What is a logline?
A logline is a brief, but captivating one-liner used to advertise a movie or screenplay.
Generally, the more high concept your logline sounds should increase the odds of the right people paying attention to it.
For example, the Matrix advertised “The fight for the future begins” on its movie posters. But if I were to write a complete logline for the movie it would say,
“The fight for the future begins when a computer hacker learns the world exists in the sophisticated alternate reality of a computer program called ‘The Matrix‘”.
A little more than one line, but concise enough to read quickly and draw interest in the plot.

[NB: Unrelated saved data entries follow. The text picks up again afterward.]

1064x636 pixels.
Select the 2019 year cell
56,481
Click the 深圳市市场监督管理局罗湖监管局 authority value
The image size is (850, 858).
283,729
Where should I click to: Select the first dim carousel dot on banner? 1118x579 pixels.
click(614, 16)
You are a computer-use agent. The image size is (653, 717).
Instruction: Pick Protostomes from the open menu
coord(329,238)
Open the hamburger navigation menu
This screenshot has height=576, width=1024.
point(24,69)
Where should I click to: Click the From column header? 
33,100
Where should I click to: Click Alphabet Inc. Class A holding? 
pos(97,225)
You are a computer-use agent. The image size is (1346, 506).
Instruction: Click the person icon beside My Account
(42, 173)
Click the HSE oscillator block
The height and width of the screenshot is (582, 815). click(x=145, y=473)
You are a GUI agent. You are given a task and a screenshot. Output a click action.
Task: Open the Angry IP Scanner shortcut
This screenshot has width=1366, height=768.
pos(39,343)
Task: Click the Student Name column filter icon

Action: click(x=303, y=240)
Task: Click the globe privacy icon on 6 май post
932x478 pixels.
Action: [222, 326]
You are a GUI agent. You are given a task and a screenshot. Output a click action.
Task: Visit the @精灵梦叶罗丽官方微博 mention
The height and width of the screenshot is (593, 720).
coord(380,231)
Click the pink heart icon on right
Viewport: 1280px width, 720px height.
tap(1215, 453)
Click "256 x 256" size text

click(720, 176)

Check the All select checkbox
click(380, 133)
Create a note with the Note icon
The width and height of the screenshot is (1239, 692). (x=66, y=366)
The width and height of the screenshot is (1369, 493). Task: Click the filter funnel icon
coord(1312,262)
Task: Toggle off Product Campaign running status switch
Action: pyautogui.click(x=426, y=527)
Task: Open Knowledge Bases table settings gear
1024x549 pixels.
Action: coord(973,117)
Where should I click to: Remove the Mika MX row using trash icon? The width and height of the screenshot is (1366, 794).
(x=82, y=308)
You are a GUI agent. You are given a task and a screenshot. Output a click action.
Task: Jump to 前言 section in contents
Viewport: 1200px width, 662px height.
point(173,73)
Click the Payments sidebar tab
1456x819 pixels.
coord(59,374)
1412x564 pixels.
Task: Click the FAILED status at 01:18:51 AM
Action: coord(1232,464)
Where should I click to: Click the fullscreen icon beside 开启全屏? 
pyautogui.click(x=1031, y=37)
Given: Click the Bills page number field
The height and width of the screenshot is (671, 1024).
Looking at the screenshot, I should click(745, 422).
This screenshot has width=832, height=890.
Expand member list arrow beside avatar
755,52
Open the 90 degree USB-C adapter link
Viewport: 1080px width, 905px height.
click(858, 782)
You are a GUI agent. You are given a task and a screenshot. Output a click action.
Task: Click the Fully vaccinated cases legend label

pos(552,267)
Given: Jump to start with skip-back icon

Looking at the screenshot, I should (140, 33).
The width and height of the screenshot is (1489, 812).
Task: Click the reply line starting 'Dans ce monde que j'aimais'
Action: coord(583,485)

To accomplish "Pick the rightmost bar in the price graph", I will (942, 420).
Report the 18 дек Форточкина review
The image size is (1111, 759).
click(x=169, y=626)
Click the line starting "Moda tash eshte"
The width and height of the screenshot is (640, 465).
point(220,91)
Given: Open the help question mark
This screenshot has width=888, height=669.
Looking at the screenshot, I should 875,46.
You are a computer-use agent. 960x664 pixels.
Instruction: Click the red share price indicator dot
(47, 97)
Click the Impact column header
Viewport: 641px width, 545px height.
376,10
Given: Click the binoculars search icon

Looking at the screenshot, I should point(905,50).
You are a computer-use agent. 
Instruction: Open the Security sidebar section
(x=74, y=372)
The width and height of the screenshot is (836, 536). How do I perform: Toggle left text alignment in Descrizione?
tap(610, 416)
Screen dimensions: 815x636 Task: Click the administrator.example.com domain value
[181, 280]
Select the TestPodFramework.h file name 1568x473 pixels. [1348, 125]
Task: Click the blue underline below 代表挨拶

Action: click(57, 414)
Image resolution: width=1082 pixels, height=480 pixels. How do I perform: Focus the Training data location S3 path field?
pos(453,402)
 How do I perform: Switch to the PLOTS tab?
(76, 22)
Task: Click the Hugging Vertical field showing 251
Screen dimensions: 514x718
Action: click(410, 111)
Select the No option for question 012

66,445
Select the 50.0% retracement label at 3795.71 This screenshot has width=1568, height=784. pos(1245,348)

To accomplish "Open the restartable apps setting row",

In the the real world, the first thing we learn about Neo is that he is a hacker. As “the One”, we later learn that he will eventually “hack” the Matrix. His age, is not important enough to reveal in the logline, his appearance is not important, but what he does for a living and how his alternate lifestyle as a hacker affects the story. It’s important to point this out without giving too much away.
In the example logline we learn about the protagonist and what he discovers. What we don’t know is how the story turns out. The point of your logline is to give the reader information while at the same time, creating enough suspense to draw the reader into the story, or better, draw an audience into a movie theater.
If I were writing a logline for the Karate Kid, I would write “A teenager from New Jersey moves to California where he meets a martial artist who teaches him how to defend himself from local bullies.”
We learn that the main character is a teenager, from New Jersey and has moved to California (Fish out of water), where he meets a martial artist (gains a mentor) and defends himself from local bullies.
This logline has a lot more information than the Matrix example, but is generic enough to maintain a semblance of mystery and suspense.
The most important part to writing a logline is having a story or a plot you can whittle down into a short description. As one of my peers aptly explained, “a screenplay would need viable structure and concept to yield a workable logline.”
Therefore, if you are having problems narrowing your plot down, you may want to rework your script or storyline.